On 8 September, BP released a 193-page report on its web site. The report identified 8 key findings with respect to the cause of the accident. 1) The day before the accident, cement had been poured to fill the gap between the borehole (the actual hole in the ground) and the casing (the outermost pipe), and this cement failed and oil moved into that space from the reservoir. 2) Oil then entered the production casing (an inner pipe) although two barriers (one made of cement called a "shoe track") were supposed to prevent this. 3) A test was conducted as to whether the well was sealed (a negative pressure test), conducted by temporarily replacing heavy drilling mud with lighter seawater. This is controlled unbalancing of the well. The test was considered successful, although it was not, since oil was actually moving out of the reservoir. The report names the Transocean rig crew and the BP staff on hand as having made this error. 4) When the test was completed, the seawater was replaced with mud, which was brown stopping the flow. But later, when preparing to temporarily shut down the well, mud was again replaced with seawater, allowing oil to flow up the riser toward the rig. This flow was detected by pressure sensors on the rig. The report blames the rig crew for missing the increased pressure readings. 5) When the flow was noticed, the crew activated the blowout preventer and diverted the oil to a mud separation system rather than diverting it into the ocean; diverting it into the ocean may have spared much of the damage. 6) The design of the mud separation system allowed the oil to keep coming and gas carried by the oil to be vented onto the rig. 7) The venting system allowed the gas to move into areas of the rig where it would be in contact with electrical equipment. 8) The blowout preventer failed in several ways; controls on the rig were disabled by the explosion; an automatic shutoff system within the blowout preventer failed, probably due to failure of two components - a solenoid and battery; when a submersible was able to activate a blind shear within the blowout preventer, the blind shear functioned but failed to seal the well. Transocean, responding to the report, blamed "BP's fatally flawed well design."

==June 2014 US Chemical Safety Board investigation==

Deepwater Horizon Blowout (2014) Official USCSB investigatory information film reel.

The U.S. Chemical Safety Board (CSB) highlighted flaws in both equipment and industry safety procedures, contributing to the oil spill in its report.

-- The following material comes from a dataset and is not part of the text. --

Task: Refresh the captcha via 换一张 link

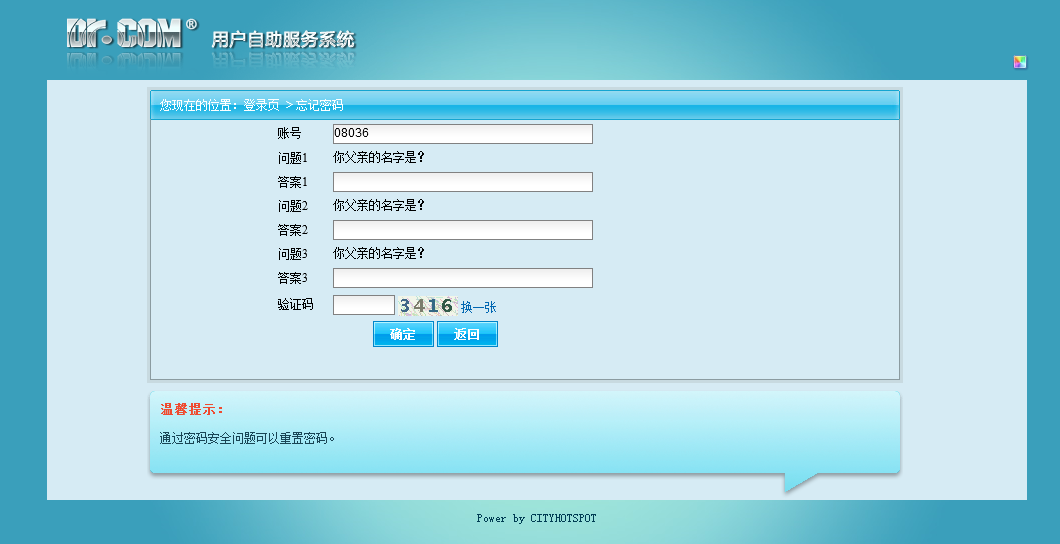Action: (478, 307)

The CSB concluded that a primary contributor to the spill was a malfunctioning blowout preventer (BOP). The investigation discovered that the BOP malfunctioned due to miswired control systems, which would have otherwise allowed it to seal the ruptured well. Moreover, the board identified discrepancies in pressures inside the drillpipe and the space between the pipe and the well, leading the drillpipe to shift off-center. This displacement meant that a crucial component within the BOP, known as the shear ram, was unable to cut through the pipe and seal the well. The CSB emphasized that these findings reveal both recognized and overlooked limitations in BOP design.

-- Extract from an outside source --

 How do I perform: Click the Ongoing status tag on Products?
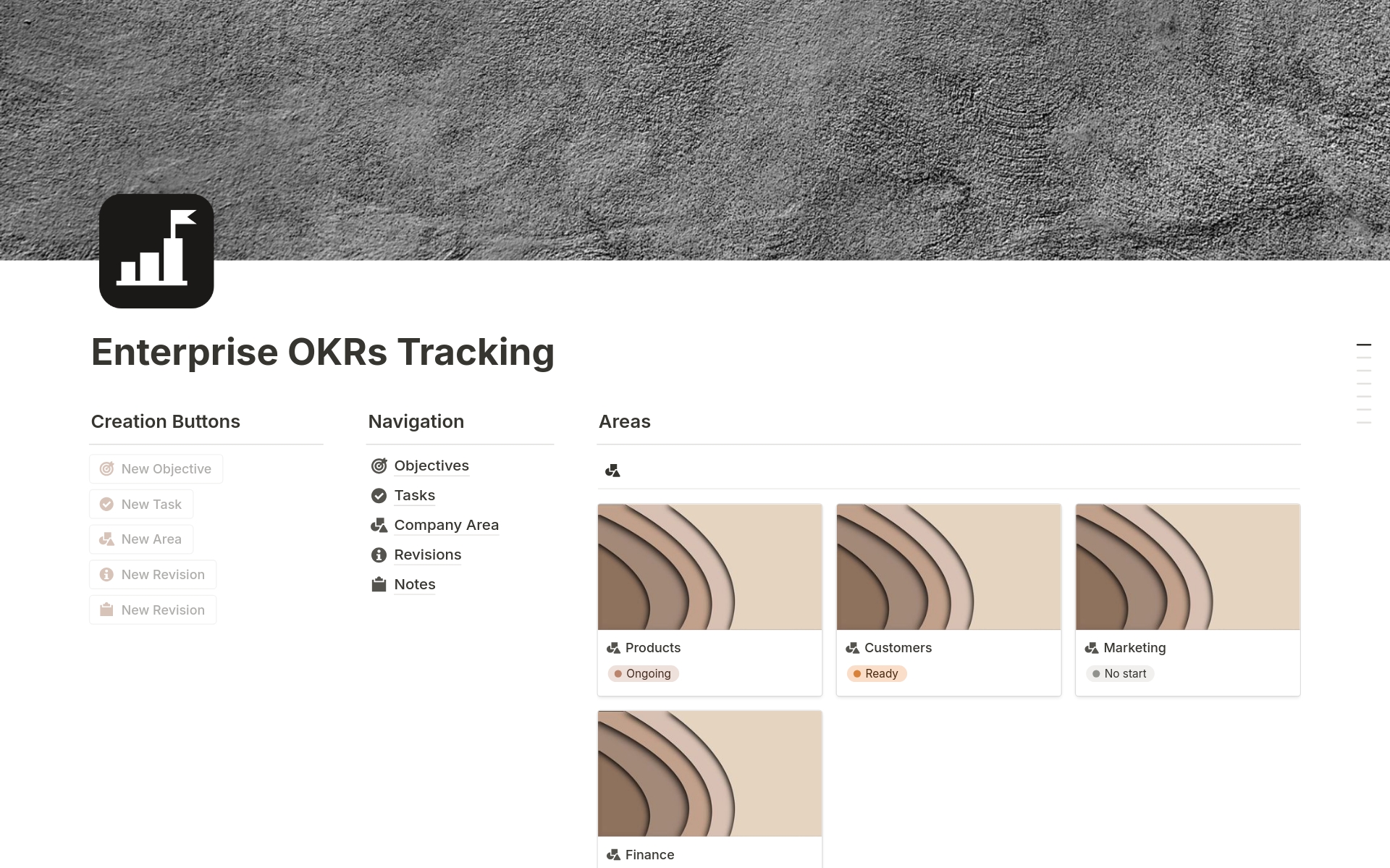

Post the disaster, regulations necessitated operators to conduct hazard analyses for all offshore structures. However, the CSB pointed out that these regulations don't demand a specified risk reduction target or a recorded reasoning for hazard control. This loophole allows companies to potentially carry out superficial analyses, which may not accurately assess the operational status of critical safety equipment, like the BOP. As a result, a company could technically comply with the rule without genuinely ensuring maximum safety precautions.

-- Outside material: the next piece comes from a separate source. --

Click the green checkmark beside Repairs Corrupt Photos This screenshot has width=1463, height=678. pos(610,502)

Geoff Morrell, a spokesperson for BP, acknowledged that the core findings of the CSB mirrored the conclusions of other investigations. Several other probes, such as those led by the U.S. Coast Guard and a commission designated by President Barack Obama, ascertained that the catastrophe resulted from various causes and involved multiple entities. However, the CSB did not investigate all facets of the Macondo blowout but instead concentrated on equipment, hazardous materials operations, and safety management.